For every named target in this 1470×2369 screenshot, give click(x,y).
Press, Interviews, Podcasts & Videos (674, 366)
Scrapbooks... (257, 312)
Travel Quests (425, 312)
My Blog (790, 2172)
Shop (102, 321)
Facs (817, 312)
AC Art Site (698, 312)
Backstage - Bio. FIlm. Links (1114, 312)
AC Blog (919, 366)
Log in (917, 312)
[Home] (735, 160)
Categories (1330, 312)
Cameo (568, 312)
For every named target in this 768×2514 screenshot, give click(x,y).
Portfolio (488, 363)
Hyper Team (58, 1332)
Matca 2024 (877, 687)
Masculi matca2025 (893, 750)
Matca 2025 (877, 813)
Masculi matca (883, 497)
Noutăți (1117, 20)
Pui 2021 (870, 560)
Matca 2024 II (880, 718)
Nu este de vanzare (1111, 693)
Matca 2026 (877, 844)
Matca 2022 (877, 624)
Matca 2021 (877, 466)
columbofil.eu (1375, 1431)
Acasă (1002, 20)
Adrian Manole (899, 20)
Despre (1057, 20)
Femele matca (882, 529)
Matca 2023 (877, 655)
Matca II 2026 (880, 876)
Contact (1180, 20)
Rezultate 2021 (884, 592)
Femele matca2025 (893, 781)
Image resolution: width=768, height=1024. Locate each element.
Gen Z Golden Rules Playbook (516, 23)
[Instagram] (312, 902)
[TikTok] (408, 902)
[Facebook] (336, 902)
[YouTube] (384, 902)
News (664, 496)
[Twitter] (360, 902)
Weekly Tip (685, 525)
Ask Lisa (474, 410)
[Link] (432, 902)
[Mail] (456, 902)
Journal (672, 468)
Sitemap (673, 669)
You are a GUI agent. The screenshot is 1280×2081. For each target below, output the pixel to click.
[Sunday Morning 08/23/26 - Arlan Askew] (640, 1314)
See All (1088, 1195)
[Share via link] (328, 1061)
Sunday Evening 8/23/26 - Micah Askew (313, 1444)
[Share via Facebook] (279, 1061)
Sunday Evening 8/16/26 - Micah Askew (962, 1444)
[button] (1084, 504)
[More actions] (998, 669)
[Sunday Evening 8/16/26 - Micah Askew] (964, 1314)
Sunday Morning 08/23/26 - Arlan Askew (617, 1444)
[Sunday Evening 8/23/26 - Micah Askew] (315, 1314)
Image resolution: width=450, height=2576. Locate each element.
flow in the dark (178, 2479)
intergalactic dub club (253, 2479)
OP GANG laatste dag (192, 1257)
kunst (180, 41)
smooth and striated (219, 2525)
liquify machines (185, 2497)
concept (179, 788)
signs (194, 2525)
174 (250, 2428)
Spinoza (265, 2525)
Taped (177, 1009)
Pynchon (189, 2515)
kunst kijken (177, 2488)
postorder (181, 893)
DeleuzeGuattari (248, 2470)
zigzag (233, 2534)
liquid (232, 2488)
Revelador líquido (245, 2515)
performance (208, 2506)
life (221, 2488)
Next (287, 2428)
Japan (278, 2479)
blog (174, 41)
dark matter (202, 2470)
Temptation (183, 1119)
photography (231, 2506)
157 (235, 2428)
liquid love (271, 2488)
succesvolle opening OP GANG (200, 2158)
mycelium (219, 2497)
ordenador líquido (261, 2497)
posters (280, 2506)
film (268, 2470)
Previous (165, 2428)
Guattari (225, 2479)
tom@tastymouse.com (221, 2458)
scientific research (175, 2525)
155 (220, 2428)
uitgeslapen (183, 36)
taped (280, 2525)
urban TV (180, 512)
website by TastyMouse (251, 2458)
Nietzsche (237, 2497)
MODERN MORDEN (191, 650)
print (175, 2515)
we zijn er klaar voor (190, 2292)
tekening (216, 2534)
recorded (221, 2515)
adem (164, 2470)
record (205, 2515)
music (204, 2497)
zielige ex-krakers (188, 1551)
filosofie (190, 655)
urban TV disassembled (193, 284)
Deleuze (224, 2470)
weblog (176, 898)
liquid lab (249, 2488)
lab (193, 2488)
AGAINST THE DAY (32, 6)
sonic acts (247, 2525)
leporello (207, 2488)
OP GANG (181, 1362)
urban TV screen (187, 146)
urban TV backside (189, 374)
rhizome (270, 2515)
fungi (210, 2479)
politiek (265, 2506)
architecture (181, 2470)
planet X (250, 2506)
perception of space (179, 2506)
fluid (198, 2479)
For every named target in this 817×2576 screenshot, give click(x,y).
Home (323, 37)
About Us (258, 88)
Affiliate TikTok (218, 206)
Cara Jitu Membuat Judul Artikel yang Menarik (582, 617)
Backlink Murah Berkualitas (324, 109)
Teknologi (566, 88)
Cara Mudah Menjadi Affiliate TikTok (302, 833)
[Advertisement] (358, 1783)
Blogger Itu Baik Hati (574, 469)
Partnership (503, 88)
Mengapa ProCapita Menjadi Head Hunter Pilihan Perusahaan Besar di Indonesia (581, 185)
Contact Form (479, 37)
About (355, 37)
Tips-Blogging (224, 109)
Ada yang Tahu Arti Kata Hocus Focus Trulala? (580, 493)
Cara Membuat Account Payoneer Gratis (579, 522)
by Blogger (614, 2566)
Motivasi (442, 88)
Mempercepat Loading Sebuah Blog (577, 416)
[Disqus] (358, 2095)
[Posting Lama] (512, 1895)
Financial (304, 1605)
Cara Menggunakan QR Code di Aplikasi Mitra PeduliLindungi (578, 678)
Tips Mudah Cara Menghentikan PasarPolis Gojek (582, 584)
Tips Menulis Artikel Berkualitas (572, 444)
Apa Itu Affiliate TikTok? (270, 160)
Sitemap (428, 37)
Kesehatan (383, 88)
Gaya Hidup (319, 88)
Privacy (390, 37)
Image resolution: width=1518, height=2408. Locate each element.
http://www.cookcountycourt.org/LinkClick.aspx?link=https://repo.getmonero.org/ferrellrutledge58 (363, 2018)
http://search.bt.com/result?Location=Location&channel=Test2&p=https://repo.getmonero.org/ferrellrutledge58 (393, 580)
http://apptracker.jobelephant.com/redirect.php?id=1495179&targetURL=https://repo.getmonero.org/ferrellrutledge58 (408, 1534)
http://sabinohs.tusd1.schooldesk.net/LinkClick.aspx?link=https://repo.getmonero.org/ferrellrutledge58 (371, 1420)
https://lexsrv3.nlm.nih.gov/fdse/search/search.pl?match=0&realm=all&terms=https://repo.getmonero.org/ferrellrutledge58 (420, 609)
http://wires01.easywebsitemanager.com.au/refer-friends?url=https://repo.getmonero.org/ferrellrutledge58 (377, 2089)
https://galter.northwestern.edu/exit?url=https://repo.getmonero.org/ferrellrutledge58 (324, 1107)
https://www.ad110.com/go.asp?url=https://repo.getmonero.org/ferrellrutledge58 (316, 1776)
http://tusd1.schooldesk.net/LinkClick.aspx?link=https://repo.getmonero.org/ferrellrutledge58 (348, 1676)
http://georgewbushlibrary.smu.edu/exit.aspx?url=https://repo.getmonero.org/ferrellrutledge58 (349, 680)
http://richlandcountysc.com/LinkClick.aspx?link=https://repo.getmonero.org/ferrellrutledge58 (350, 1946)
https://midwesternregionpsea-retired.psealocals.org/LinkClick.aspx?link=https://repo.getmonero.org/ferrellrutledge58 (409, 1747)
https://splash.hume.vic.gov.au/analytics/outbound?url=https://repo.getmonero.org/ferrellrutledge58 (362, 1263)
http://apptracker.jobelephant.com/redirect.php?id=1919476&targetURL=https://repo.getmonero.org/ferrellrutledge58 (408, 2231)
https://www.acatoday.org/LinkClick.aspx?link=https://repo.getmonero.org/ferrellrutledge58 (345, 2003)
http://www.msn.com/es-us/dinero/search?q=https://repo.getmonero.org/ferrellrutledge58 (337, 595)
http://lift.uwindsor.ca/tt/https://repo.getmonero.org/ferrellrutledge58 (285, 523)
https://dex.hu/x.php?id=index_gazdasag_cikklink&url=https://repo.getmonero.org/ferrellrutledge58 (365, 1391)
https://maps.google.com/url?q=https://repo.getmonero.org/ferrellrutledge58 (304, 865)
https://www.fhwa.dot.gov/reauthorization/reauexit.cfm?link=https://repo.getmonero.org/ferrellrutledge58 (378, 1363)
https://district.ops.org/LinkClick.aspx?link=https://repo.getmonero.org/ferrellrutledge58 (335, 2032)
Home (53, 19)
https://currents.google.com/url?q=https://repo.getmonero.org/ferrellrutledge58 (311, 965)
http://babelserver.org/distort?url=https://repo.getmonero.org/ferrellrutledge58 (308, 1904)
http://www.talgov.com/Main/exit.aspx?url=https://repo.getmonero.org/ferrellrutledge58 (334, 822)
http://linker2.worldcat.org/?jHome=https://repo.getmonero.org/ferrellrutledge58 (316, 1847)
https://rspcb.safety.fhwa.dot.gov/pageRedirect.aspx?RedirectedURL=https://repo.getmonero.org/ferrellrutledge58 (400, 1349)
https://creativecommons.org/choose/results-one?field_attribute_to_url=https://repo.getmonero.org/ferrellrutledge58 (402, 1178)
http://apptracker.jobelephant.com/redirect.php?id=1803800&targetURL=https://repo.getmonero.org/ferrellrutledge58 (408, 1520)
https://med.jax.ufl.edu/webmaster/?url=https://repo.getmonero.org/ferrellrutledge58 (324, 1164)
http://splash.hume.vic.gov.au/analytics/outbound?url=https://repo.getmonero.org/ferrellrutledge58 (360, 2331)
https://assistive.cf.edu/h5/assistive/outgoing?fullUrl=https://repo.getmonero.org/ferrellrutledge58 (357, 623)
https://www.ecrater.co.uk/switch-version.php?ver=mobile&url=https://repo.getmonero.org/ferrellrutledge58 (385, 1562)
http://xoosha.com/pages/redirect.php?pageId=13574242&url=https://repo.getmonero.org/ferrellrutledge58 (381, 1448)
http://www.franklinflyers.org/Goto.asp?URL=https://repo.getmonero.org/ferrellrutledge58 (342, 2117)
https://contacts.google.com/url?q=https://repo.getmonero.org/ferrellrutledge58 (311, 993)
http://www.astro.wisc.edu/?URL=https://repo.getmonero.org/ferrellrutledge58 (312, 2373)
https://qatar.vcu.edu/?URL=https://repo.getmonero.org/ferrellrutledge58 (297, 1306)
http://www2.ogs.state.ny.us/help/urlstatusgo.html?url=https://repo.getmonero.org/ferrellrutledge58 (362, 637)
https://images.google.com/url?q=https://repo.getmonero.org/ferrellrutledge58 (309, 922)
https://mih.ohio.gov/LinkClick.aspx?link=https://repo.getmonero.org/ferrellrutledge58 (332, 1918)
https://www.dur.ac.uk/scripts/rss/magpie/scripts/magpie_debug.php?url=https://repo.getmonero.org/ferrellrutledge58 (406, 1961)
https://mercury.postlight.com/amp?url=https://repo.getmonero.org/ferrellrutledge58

(To do) Begin with the line above that has "Portfolio (488, 363)" and continue through the line that has "Nu este de vanzare (1111, 693)", setting each one down exactly. Stop there.

(Finished exercise)
Portfolio (488, 363)
Hyper Team (58, 1332)
Matca 2024 (877, 687)
Masculi matca2025 (893, 750)
Matca 2025 (877, 813)
Masculi matca (883, 497)
Noutăți (1117, 20)
Pui 2021 (870, 560)
Matca 2024 II (880, 718)
Nu este de vanzare (1111, 693)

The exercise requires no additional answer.